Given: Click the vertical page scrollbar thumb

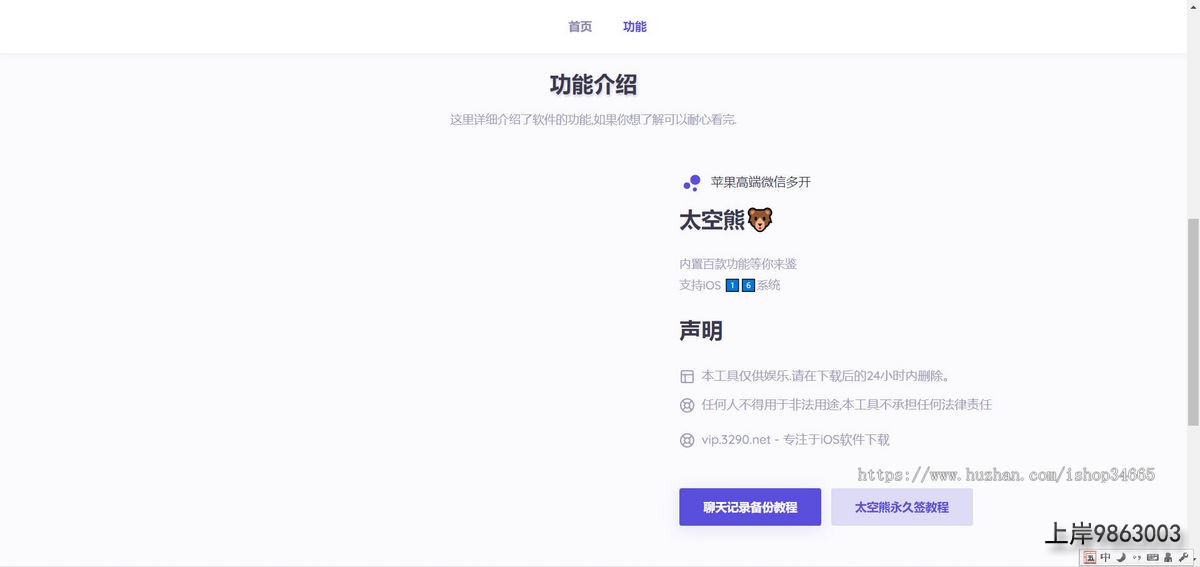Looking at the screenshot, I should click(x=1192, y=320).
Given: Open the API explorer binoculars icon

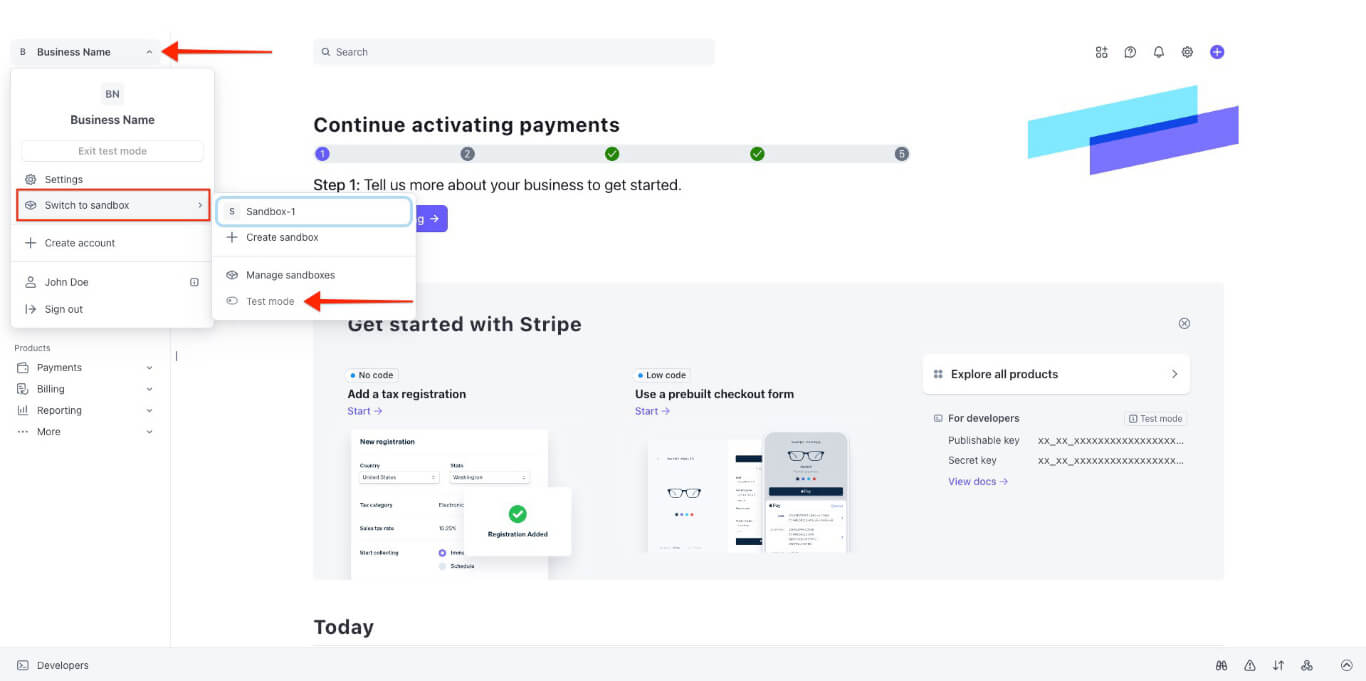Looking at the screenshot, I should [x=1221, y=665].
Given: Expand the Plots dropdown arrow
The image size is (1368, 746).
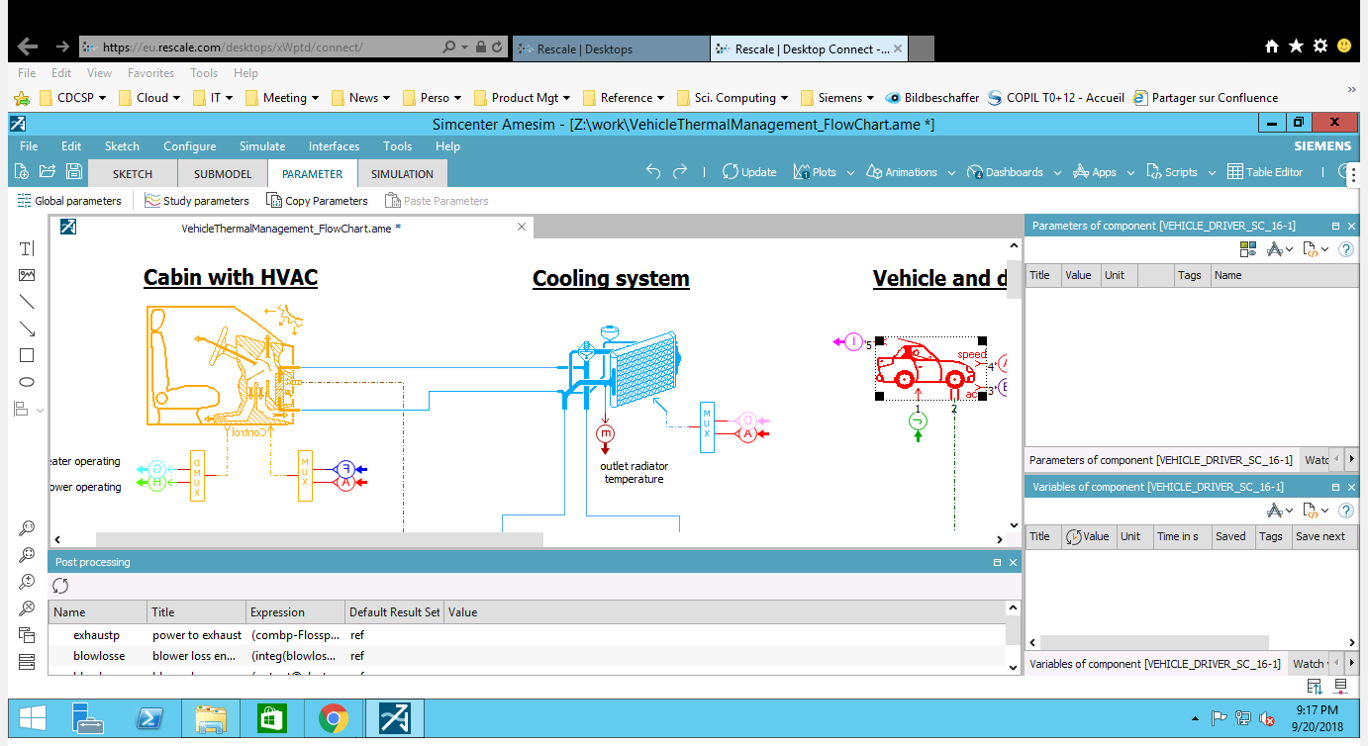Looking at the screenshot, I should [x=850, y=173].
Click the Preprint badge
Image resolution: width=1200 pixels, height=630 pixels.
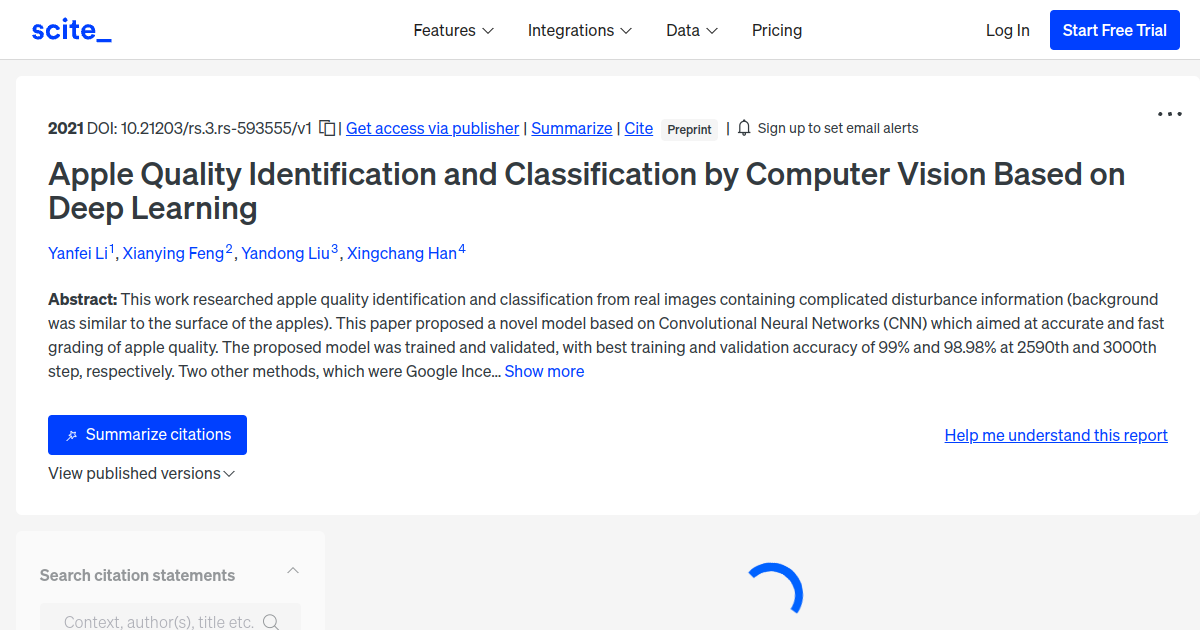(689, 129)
▬▬▬
Please write out all the data word for word, but keep every picture out.

■ **SOLUTION**:
Given: Click the vertical page scrollbar thumb

Looking at the screenshot, I should click(x=1192, y=320).
Given: Open the API explorer binoculars icon

Looking at the screenshot, I should [x=1221, y=665].
Given: Expand the Plots dropdown arrow
The image size is (1368, 746).
Looking at the screenshot, I should [x=850, y=173].
Click the Preprint badge
Image resolution: width=1200 pixels, height=630 pixels.
(689, 129)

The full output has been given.